Cardioversions are done chemically or electrically. When a chemical cardioversion is done, you are given a combination of drugs via an IV. If you respond, your heart will convert to a normal rhythm. When a chemical cardioversion doesn’t work, you may have an electrical cardioversion. This is where you are sedated while a defibrillator is used to shock your heart back to normal. Sometimes a combination of a chemical and electrical cardioversion is done.
A more long-term fix, is the catheter ablation, or also known as the pulmonary vein isolation (PVI) procedure. This is a minimally invasive procedure where the doctor inserts a catheter in your groin, arm, or neck area and threads it through to your heart.
The catheter is then slipped between your left and right atria. The doctor then uses laser energy, intense cold, or radio waves to create scar tissue that blocks the transmission of erratic electrical signals.
The maze procedure is another long-term fix. When the doctor performs a maze procedure he’ll make incisions in a maze-like pattern on both the left and the right atria. Again, the idea is to create scar tissue that blocks the transmission of erratic electrical signals.

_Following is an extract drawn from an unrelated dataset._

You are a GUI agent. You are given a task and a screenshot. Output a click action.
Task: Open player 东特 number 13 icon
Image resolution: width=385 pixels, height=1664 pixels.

Ninety-six percent of patients who have this procedure are cured up to 10 years after the surgery, and stroke is no longer a risk. However, the procedure is very difficult and many surgeons don’t like taking the risks.
Another long-term fix is having a pacemaker implanted to control your heart’s electrical system. A pacemaker doesn’t really stop the afib, however. It just controls your heart beat. So you may still have to take medication, even after you have this procedure.
The Bottom Line
There are a lot of traditional options for treating atrial fibrillation. Most of them help you manage your condition but do not cure it entirely. Your treatment plan may need to change over time as your condition evolves. It’s important to keep working with your doctor to make sure that you are always working with the treatment plan that is right for you.